EXERCISES:
A. In the text on text-replacement shortcuts, what character begins each of the writer's shortcuts?
B. For each statement, say yes or no to whether it agrees with the text on text-replacement shortcuts, and quote the words that decide it: (i) Apple never fixed its habit of filling in a shortcut that was only close to the typed text. (ii) The writer's script looked only at the wordlist that ships with Unix. (iii) The writer's shortcuts take the form of "!" followed by two letters.

It drove me nuts for a while that Apple would decide "well, you're close enough to the shortcut that we'll take pity and fill it in for you" - no, I specifically chose my shortcuts to be text that would never come up normally. Thankfully, they fixed this eventually.

2. Make them as short as possible. Most of mine are 3 letters. I use “apl” for the Apple logo. It’s a lot faster to type than “applelogo.”
Yep, all of mine are of the form "!ab", where the two letters clue me in, and the leading "!" ensures that I'm doing it on purpose. Also reminds me of csh/bash history substitution, which entertains me. I had had a haphazard naming system early on, but, combined with the above problem of Apple deciding that "close enough was okay" in the early days, I actually ended up writing a script to look through a large body of English language text (the wordlist that ships with Unix, along with a few books) to find least frequently occurring letter pairs - turns out that "(anything)x" is pretty infrequent, if you avoid vowels for the first letter.

3. Save things like your address, email address, and the name of your city. It saves so much time.

MATERIAL:
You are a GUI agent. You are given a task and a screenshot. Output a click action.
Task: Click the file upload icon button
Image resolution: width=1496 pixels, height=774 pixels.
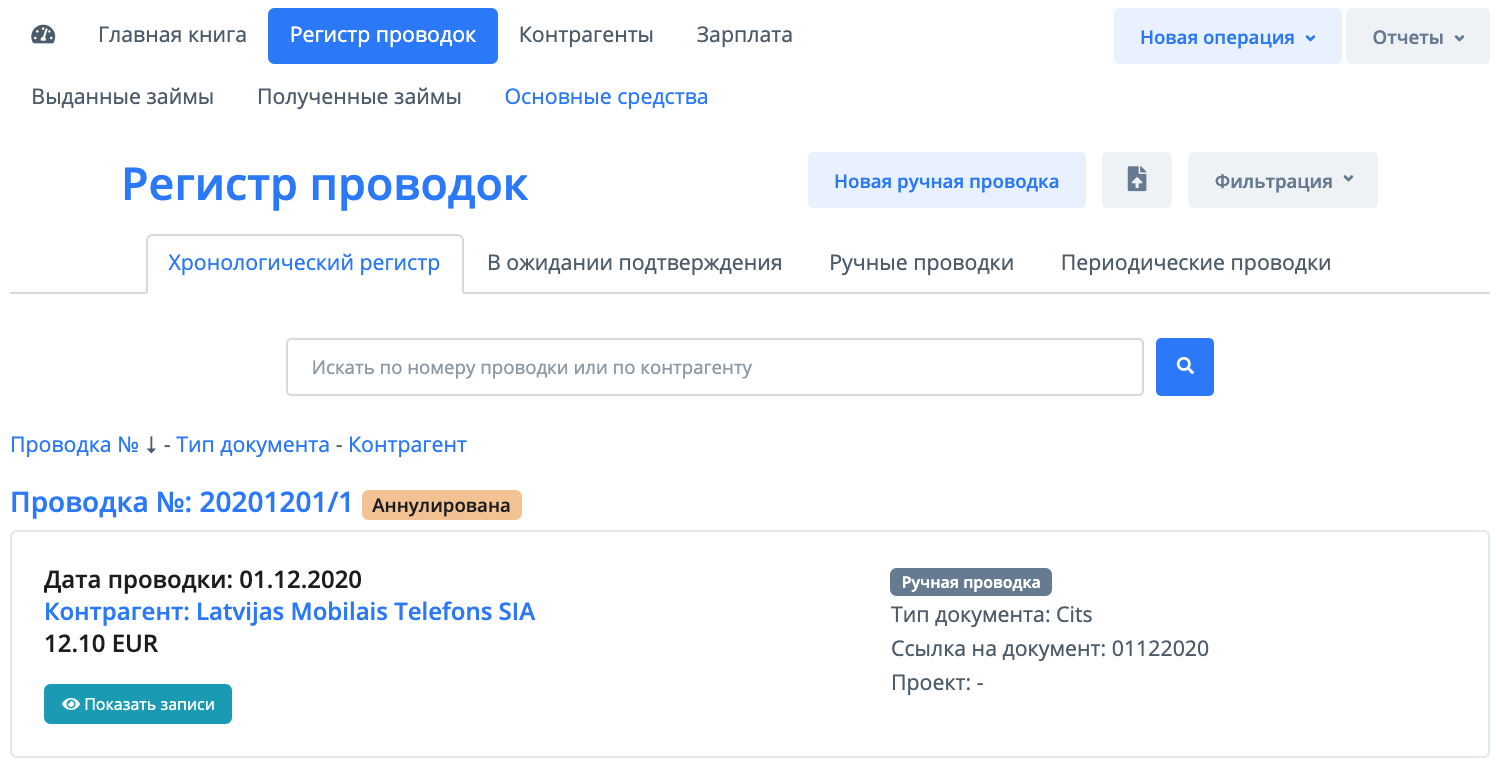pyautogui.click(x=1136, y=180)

CORRECT ANSWERS:
A. An exclamation point ("!").

B.
(i) No: "Thankfully, they fixed this eventually."
(ii) No: "the wordlist that ships with Unix, along with a few books"
(iii) Yes: "all of mine are of the form "!ab""